» EXERCISE
Repeat exactly the lines below, from the line containing "Image resolution: width=1496" through the last line, both included. Leave out any pictures.
■ ■ ■ ■
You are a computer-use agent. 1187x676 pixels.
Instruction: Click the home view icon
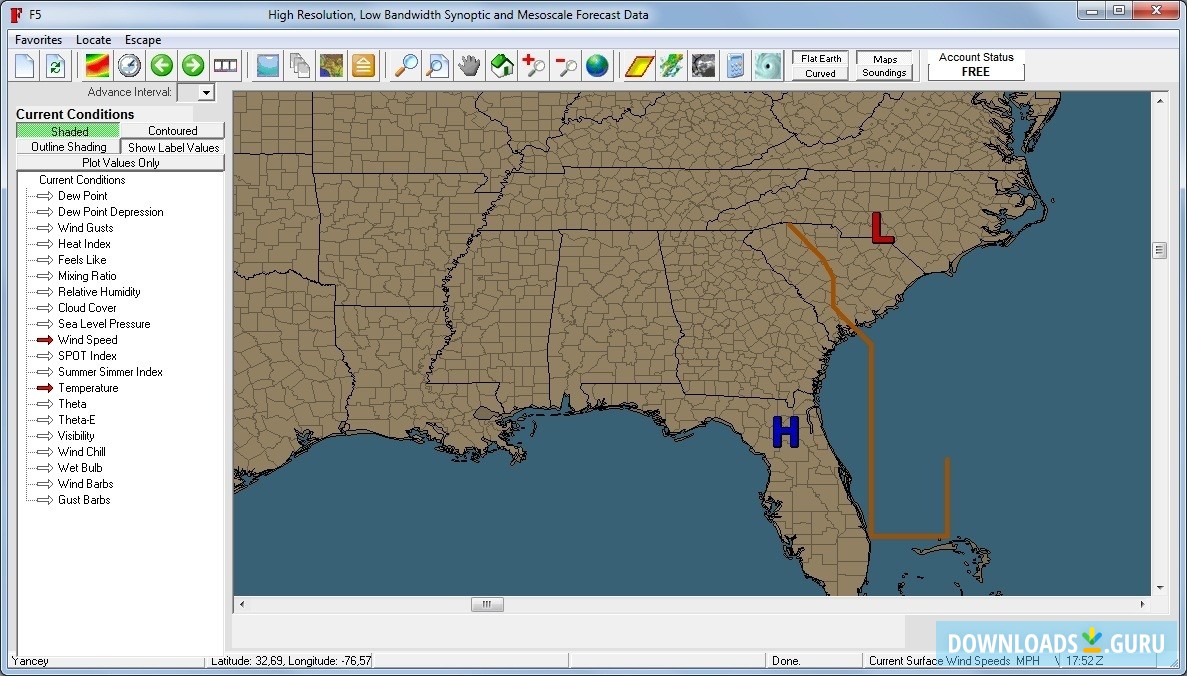pos(501,66)
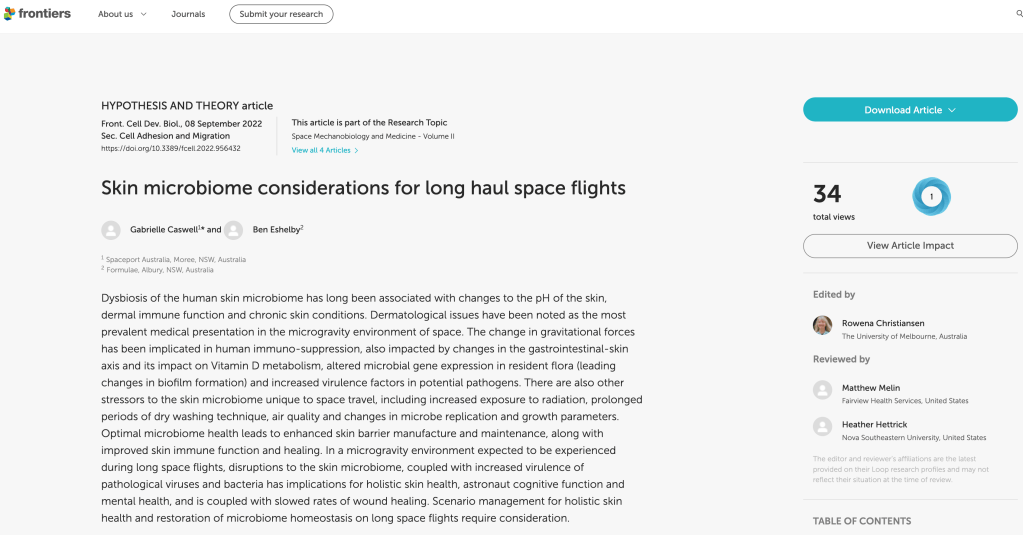The width and height of the screenshot is (1023, 535).
Task: Click the View Article Impact button
Action: point(910,245)
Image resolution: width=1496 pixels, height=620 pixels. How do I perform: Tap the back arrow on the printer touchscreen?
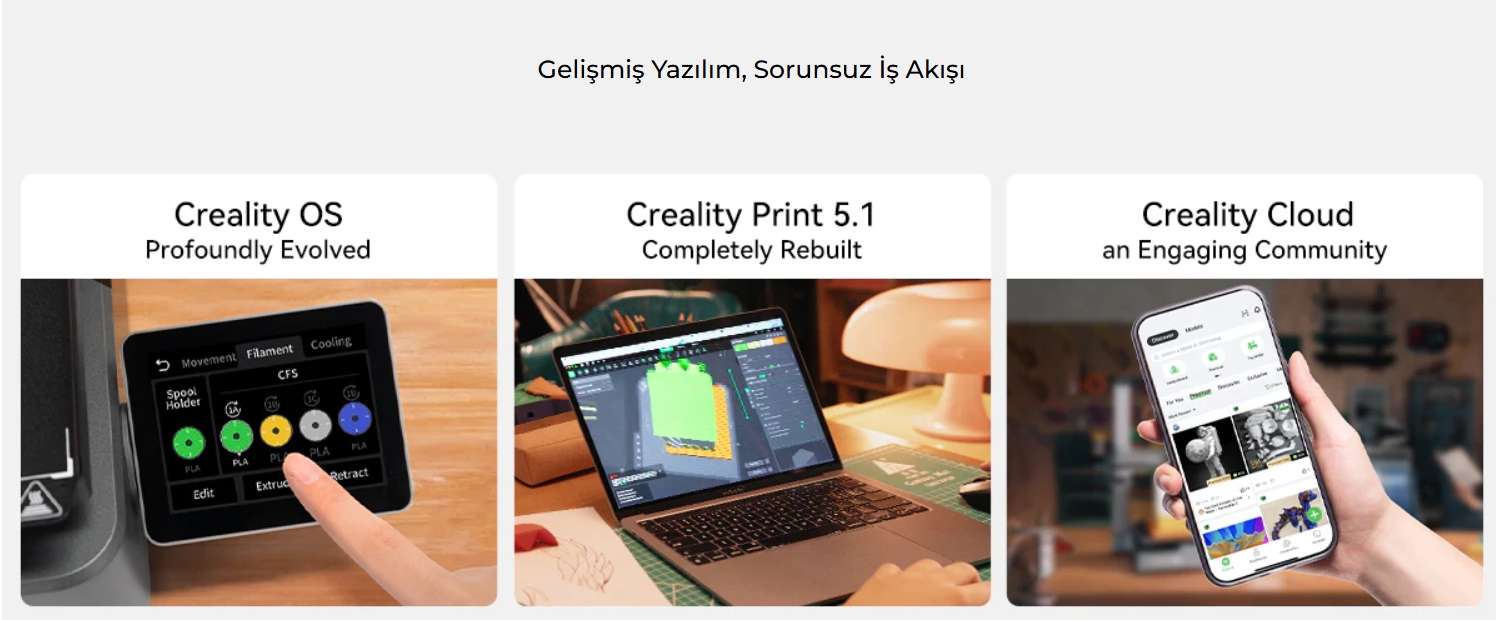164,363
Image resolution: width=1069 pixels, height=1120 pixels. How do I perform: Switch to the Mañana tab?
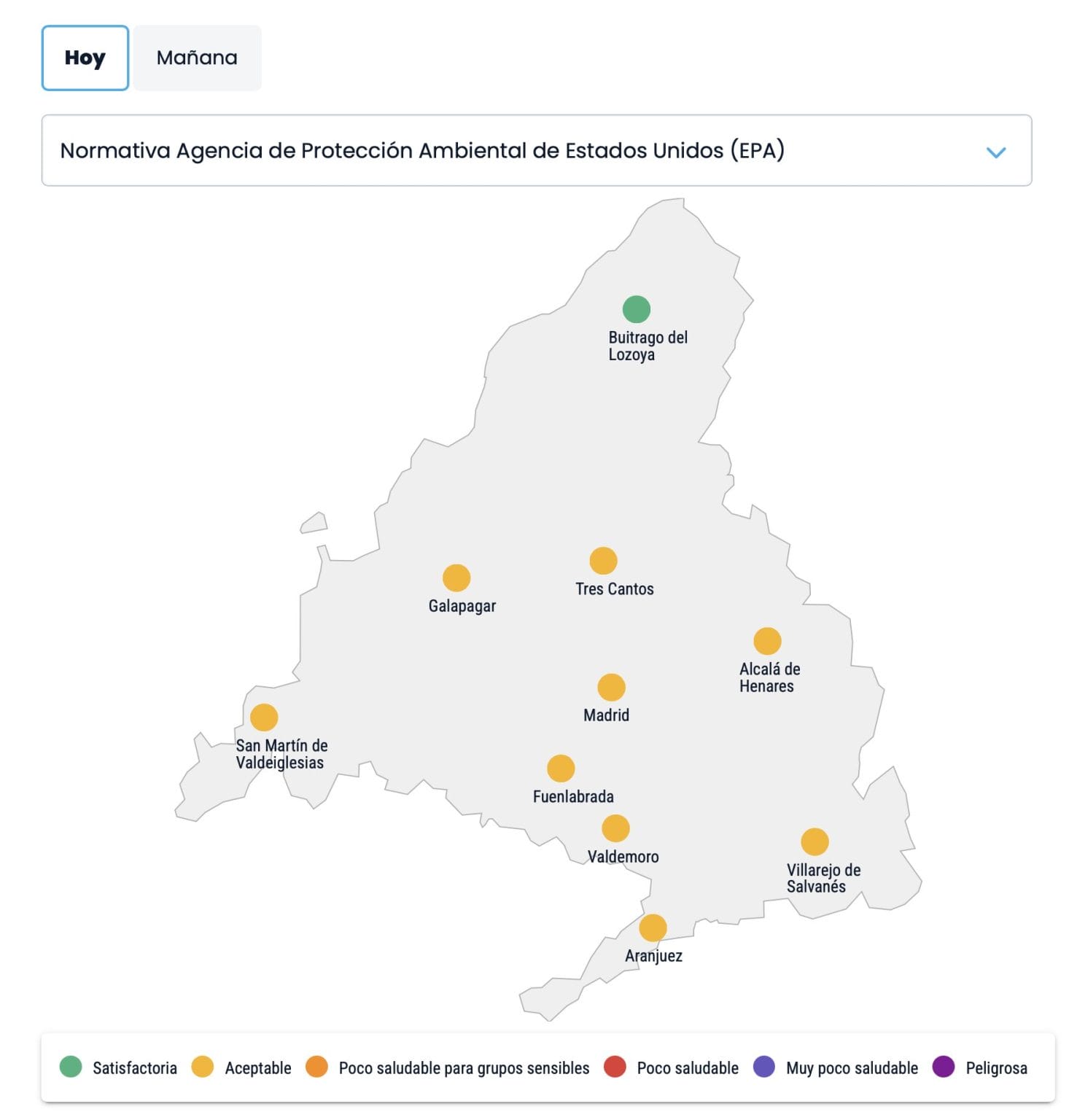tap(197, 58)

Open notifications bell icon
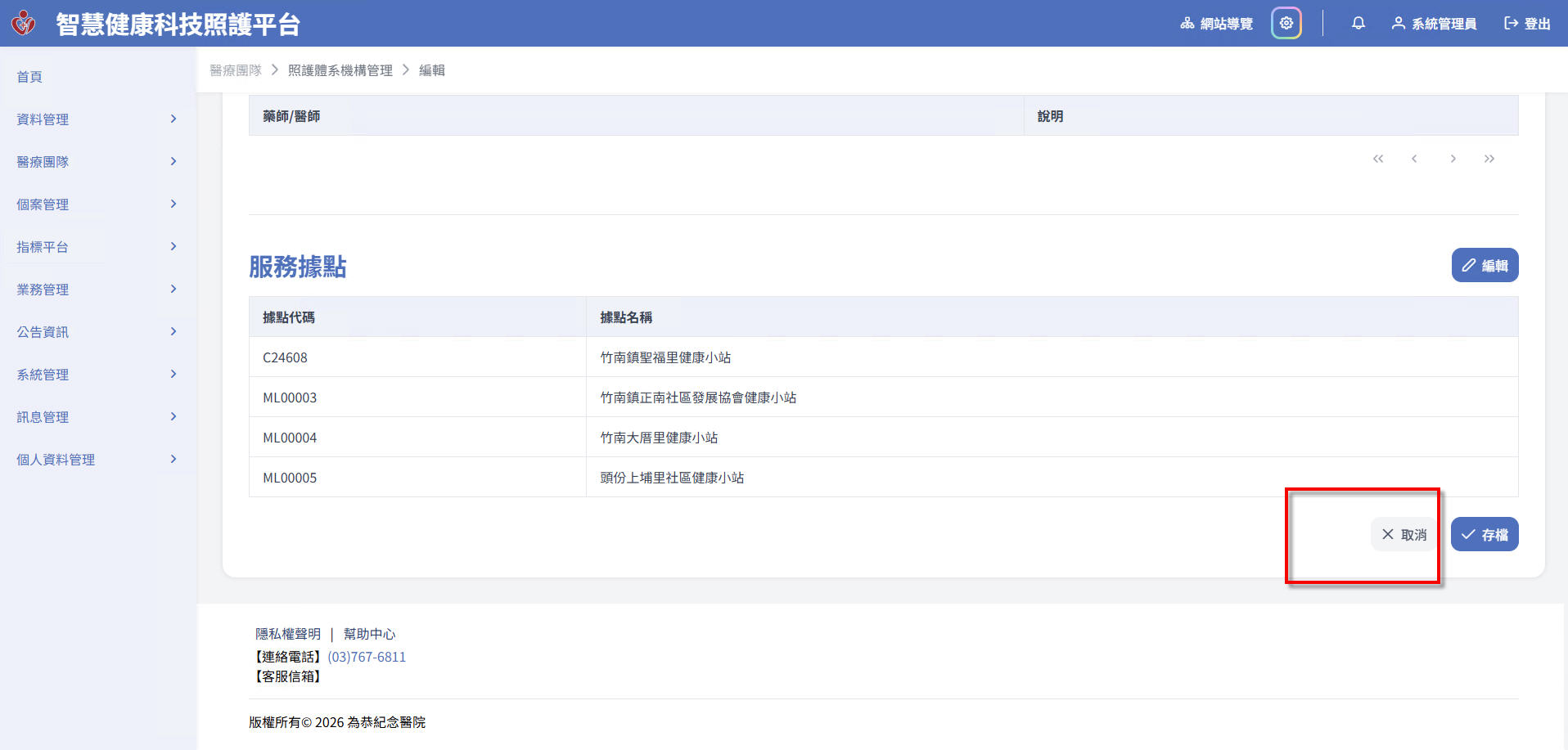1358,23
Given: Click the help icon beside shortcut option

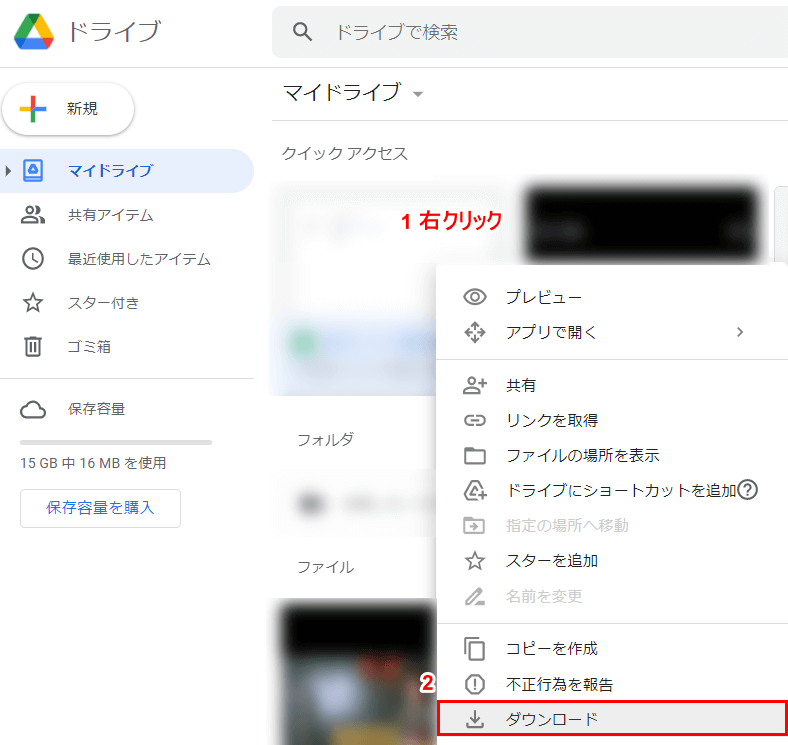Looking at the screenshot, I should 748,490.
■ ■ ■ ■
» RESULT
Image resolution: width=1496 pixels, height=620 pixels. How do I perform: Tap the back arrow on the printer touchscreen?
164,363
Image resolution: width=1069 pixels, height=1120 pixels. How do I perform: Switch to the Mañana tab?
tap(197, 58)

Open notifications bell icon
1358,23
Given: Click the help icon beside shortcut option

Looking at the screenshot, I should 748,490.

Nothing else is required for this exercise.